[What is asked]
Pull out each of the lines below that contains the word "This", copying every such line in full.
───
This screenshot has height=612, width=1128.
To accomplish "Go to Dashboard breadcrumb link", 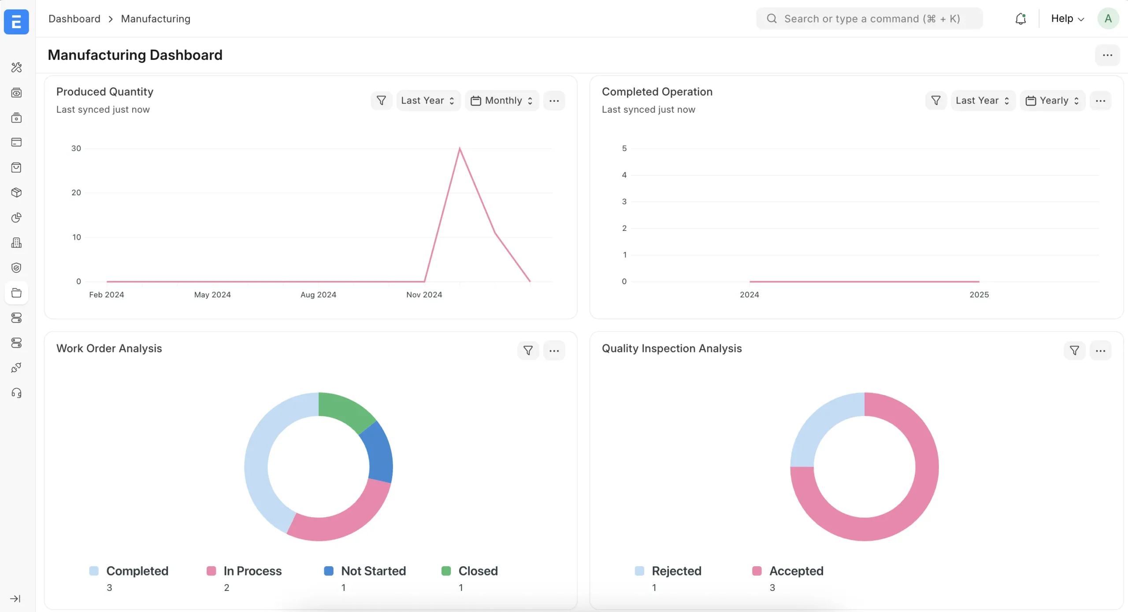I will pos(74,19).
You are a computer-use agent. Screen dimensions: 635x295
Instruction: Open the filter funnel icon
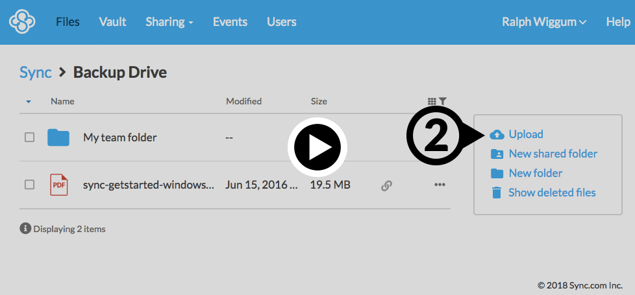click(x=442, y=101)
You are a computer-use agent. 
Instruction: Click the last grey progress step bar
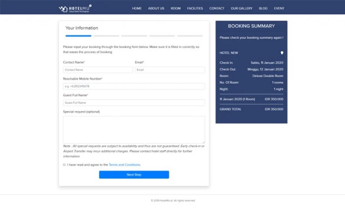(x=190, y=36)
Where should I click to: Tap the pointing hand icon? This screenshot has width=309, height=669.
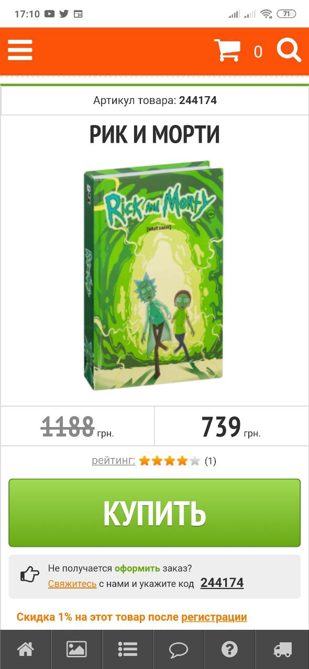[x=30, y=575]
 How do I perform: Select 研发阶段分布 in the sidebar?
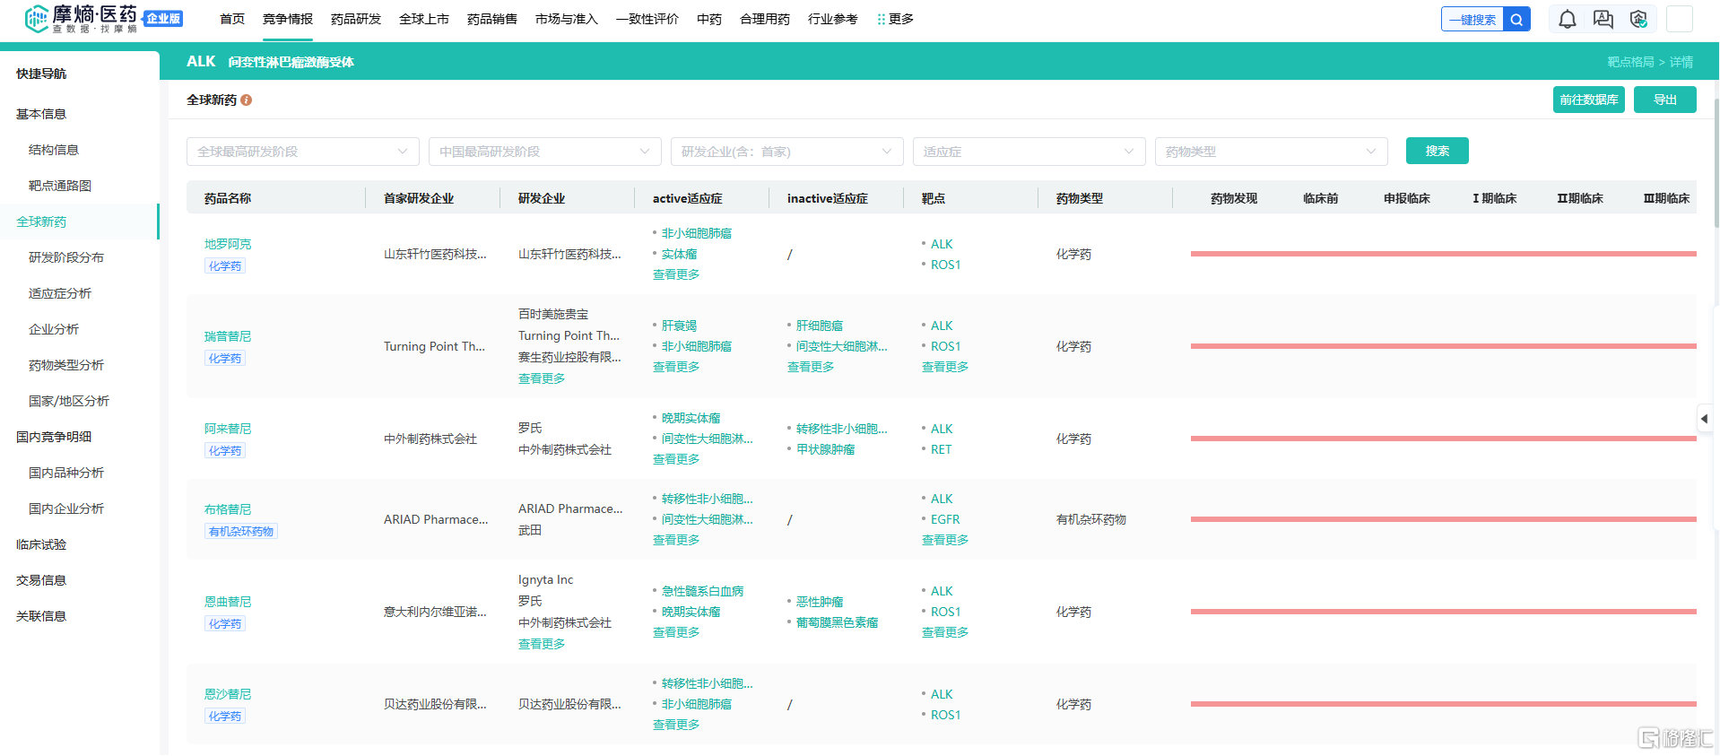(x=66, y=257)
───
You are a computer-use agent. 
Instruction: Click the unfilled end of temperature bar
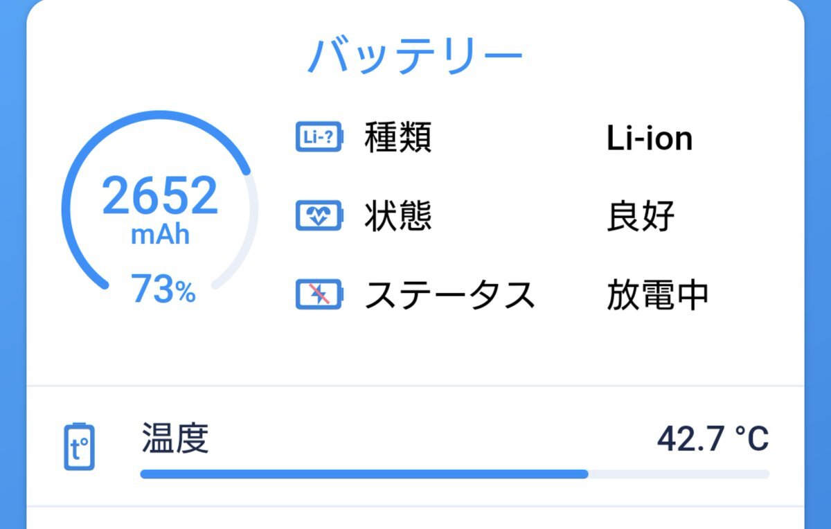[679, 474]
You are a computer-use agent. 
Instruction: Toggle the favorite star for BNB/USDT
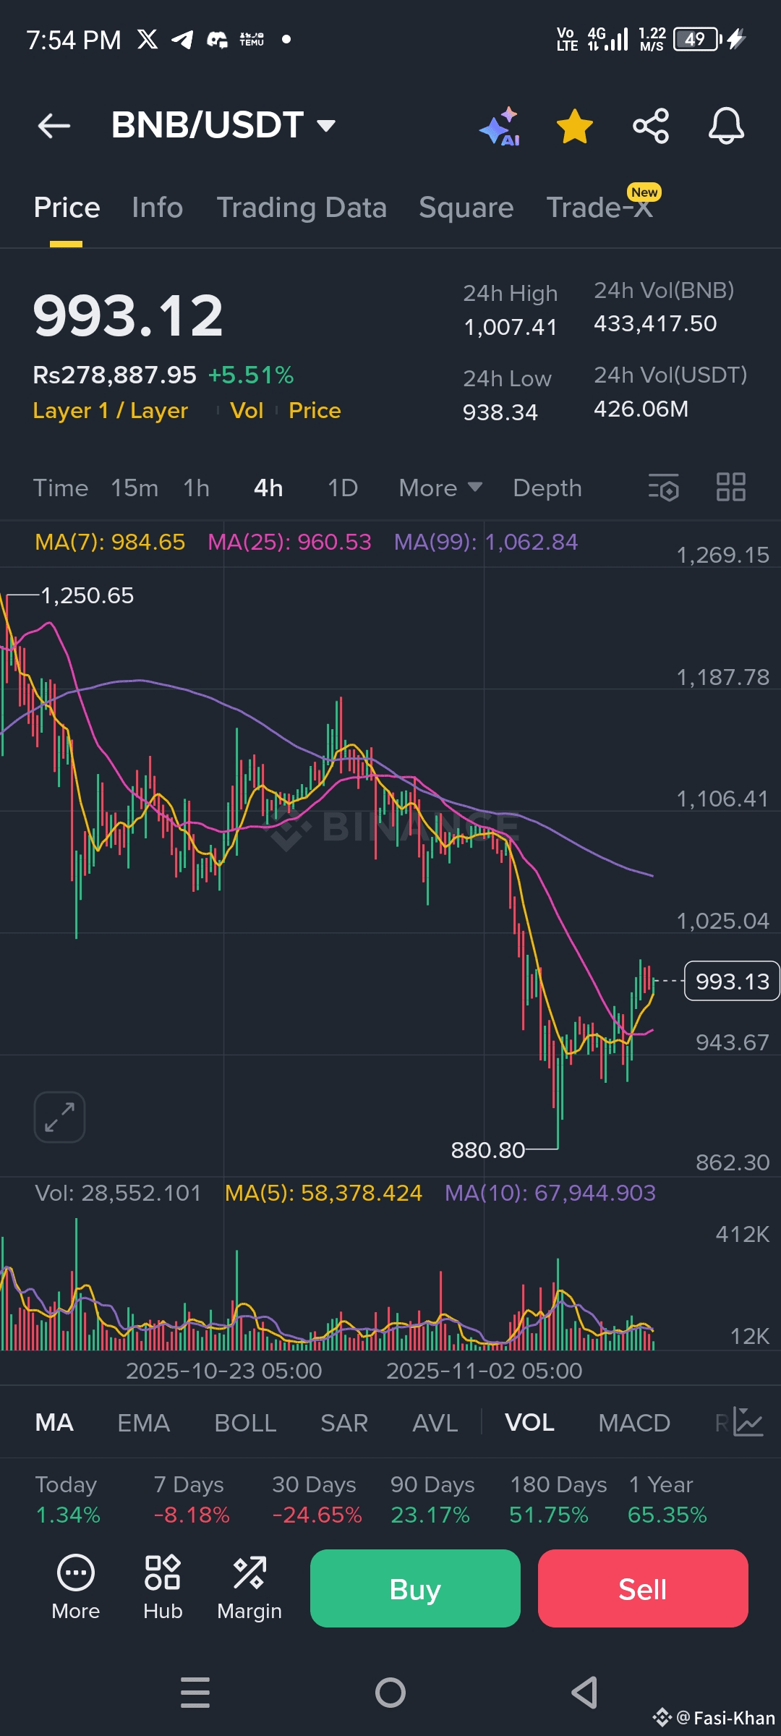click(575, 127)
───
[Answer]
This screenshot has height=612, width=1128.
Where should I click to: Tap the pointing hand icon? This screenshot has width=309, height=669.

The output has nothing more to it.